The same applies to hidden corporate financing: For example, if you finance the establishment of a sales team, it is completely uncertain whether the team will ever be successful in sales and whether sales will occur that can repay the financing provided. At the same time, it is possible that even if the sales are successful, a company may go bankrupt for other reasons and thus the loan cannot be repaid. The risk is therefore also many times higher here.
If the collected capital is split up over many smaller projects, it is often not clear: What is the risk here? What is the ratio of income from projects to running costs? And last but not least: Are these projects at all or do you only finance the purchase of components and their sale and in reality, there is no project income at all via a long-term contract?
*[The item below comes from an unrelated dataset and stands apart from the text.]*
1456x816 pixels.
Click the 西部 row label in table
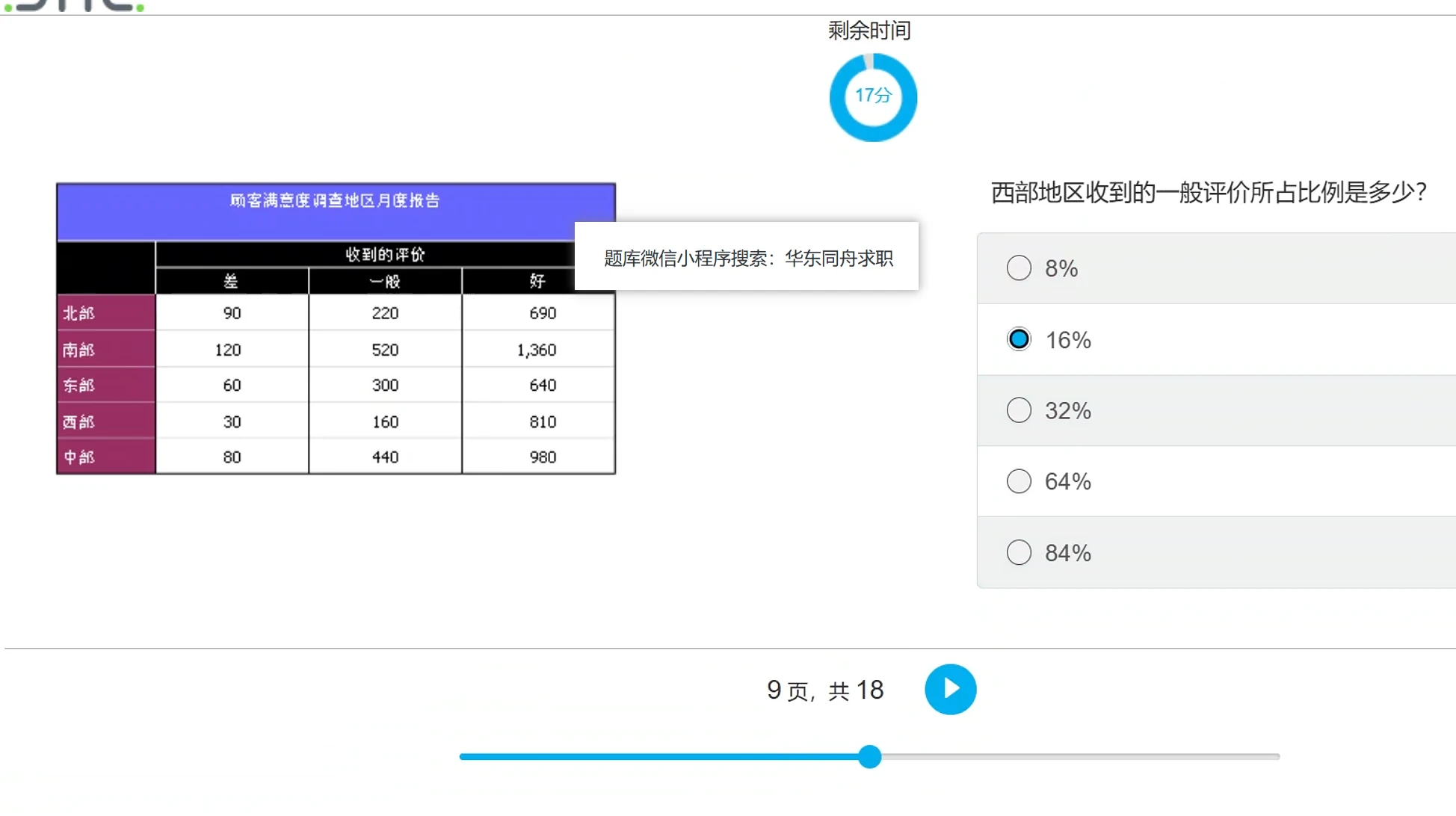tap(79, 421)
This also leads to the logical consequence: if a project does not materialise after the funds have been raised, the platform should use its influence to ensure that the issuer repays the capital and does not use it for other alternatives with a significantly higher risk, such as corporate financing. This, however, is again contrary to the platform’s interests, as it will not earn any commission – and this after the work of raising the capital is done.
Consider your investments carefully
One thing should be said: All risks can never be excluded. To believe that would be utopian. But you should make your investments by means of crowdinvesting in a considered way. Thinking along with you helps a lot. If, when raising capital, any question marks arise that the platform or the project owner cannot answer, or only with vague descriptions that are flowery and create a feel-good atmosphere: Hands off! The same applies if there is no clear calculation of profitability that presents the project transparently.
And if you have already invested and the platform operator communicates that the funds will be used for other purposes, then make use of your 14-day right of withdrawal from your investment! Because, if you agree to use it for other purposes, your money is gone – with an uncertain outcome regarding a possible repayment.
However, if you follow a few simple basic rules, which I hope I have explained to you, then there is nothing to stop you from making sustainable investments with attractive returns!